Ahmed Ghazali a clôturé cette rencontre avec un benchmark des musées de l'immigration dans le monde : " la première génération des musées a vu le jour dans les années 70 en Amérique, Canada et Australie. Des pays qui considèrent la migration comme élément fondateur. Viennent ensuite les musées de la diaspora en Italie, Irlande, Portugal, qui célèbrent les gens qui sont partis, reconnaissant un devoir de mémoire. Puis viennent ceux de la France, l'Allemagne ou de Londres, des pays retraçant le parcours de la main d'œuvre qu'ils ont recrutée et qui est restée à la fin de sa mission".
"On est en train de répondre aux pays d'Europe, on veut faire un musée sur notre diaspora qui est partie construire ces pays, on veut les garder en mémoire. Notre cas n'a pas été précédé par un autre dans la région, on sera peut être pionnier", a-t-il conclu.
Le deuxième espace débat du CCME de ce dimanche 16 février 2014 a accueilli la table-ronde "politiques migratoires et constructions identitaires", animée par Mme Fatima Ait Ben Elmadani, professeur de sociologie, M. Rachid Benlabbah, islamologue et modérée par M. Khalid Chegraoui, professeur d'histoire et d'anthropologie politique.
Présentant cette table-ronde, M. Chegraoui a évoqué la nouvelle politique migratoire menée par Maroc et a mis en avant l'importance de la mobilité au sein de l'Afrique et les nouvelles mutations de la migration dans ce contient.
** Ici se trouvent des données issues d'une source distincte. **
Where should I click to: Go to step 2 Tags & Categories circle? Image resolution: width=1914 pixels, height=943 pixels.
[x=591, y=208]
Il a par ailleurs expliqué que le traitement du phénomène migratoire est devenu une priorité pour les pays africains et maghrébins : "nous ne sommes pas les premiers à avoir une politique migratoire, l'Afrique du sud a lancé dernièrement une campagne de régularisation et tous les pays africains et maghrébins seront amenés à le faire".
Lors de son intervention, Mme Ait Ben Elmadani a mis en avant les profondes mutations que connaît l'immigration en Afrique, affectées par la fermeture des frontières avec l'Europe. "Nous nous sommes beaucoup intéressés à la migration vers le nord dans nos recherches au Maroc, mais pour l'Afrique, nous assistons actuellement à une migration sud-sud", a précisé la sociologue, ajoutant que "les conflits en Afrique et le printemps arabe ont également contribué à renverser les tendances de la migration dans ce continent".
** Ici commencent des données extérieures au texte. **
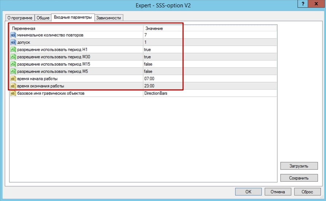
Task: Switch to the Общие tab
Action: (43, 17)

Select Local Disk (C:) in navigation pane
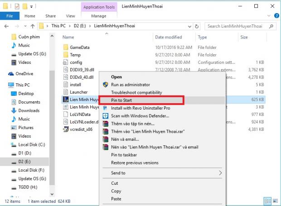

Mais, selon la sociologue, il ne faut pas limiter une politique migratoire, au Maroc notamment, à une politique de régularisation. "Quand on parle de l'immigration sud-sud, on pense directement aux migrants irréguliers mais ce n'est pas le seul cas de figure présent sur le terrain, nous avons beaucoup de commerçants, d'étudiants et plusieurs autres profils qui choisissent de s'installer au Maroc et notre politique migratoire doit les intégrer", a-t-elle précisé.
Concluant son intervention Mme Ait Ben Elmadani a lancé un défi : "comment convertir notre politique migratoire envers les migrants subsahariens en politique d'ouverture envers l'Afrique soutenant l'intégration du Maroc dans l'espace africain".
M. Rachid Benlabbah, islamologue, s'est principalement intéressé à la dimension de l'intégration dans la politique migratoire du Maroc, expliquant que "l'appartenance identitaire s'amplifie quand elle est celle de la minorité, je prends l'exemple de l'identité maghrébine, elle s'est amplifiée en France avec les vagues de migrations maghrébines".
"La nouvelle politique migratoire nous a projetés dans un paradigme sociétal nouveau et les enjeux sont de taille, le principal est celui de l'intégration des populations immigrées, pour être plus précis, je pose la question suivante : comment le Maroc pourra gérer cette nouvelle dynamique identitaire, avec de nouveaux mariages, de nouvelles pratiques, de nouvelles religions", a-t-il poursuivi.